■ What to work on
The lines you need are those holding the word "computer"; pull them from the material.

■ The data
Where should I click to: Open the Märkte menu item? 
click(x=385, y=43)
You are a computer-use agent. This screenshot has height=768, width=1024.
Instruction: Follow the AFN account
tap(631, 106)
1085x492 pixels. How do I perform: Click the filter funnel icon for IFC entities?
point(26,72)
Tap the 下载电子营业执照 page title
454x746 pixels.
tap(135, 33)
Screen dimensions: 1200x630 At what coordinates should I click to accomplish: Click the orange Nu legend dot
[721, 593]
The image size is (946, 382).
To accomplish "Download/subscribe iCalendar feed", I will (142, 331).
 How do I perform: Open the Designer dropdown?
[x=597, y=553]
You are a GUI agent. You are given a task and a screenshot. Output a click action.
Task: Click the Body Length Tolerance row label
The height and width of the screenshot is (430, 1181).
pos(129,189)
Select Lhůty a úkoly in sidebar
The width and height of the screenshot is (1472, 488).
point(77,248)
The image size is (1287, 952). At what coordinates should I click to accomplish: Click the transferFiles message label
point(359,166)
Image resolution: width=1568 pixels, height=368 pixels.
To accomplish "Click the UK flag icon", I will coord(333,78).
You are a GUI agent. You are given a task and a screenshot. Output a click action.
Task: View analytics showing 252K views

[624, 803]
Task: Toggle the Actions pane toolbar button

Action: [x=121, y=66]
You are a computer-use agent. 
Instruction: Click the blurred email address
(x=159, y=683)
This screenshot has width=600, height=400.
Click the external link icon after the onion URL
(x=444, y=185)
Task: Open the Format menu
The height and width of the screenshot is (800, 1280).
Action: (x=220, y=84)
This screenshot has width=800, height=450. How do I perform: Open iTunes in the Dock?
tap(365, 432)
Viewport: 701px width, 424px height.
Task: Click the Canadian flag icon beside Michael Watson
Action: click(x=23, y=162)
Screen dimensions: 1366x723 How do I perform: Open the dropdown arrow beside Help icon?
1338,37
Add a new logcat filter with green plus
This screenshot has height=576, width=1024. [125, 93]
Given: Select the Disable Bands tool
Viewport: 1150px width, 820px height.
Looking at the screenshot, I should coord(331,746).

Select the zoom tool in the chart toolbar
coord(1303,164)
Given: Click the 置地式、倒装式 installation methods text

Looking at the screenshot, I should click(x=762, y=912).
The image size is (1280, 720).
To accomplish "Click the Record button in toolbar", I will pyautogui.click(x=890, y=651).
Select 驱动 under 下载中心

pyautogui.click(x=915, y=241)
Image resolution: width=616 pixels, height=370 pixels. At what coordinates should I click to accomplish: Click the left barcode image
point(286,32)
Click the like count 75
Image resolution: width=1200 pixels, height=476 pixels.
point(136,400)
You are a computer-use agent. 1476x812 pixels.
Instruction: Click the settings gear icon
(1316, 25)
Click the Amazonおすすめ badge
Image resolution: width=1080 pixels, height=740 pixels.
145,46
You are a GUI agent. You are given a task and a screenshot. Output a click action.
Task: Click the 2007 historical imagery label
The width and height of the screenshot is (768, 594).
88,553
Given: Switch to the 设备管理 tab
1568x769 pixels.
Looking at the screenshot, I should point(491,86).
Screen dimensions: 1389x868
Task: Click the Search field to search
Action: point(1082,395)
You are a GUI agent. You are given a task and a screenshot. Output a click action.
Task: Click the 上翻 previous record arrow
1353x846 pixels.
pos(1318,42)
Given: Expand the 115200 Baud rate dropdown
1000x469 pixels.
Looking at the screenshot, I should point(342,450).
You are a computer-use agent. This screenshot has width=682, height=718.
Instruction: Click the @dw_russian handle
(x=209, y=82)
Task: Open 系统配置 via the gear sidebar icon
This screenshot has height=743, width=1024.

■ Exercise result
You are a computer-use agent. This screenshot has height=768, width=1024.
You are a computer-use agent. 
You are a computer-use agent. 1476x812 pixels.
You are a computer-use agent. This screenshot has width=682, height=718.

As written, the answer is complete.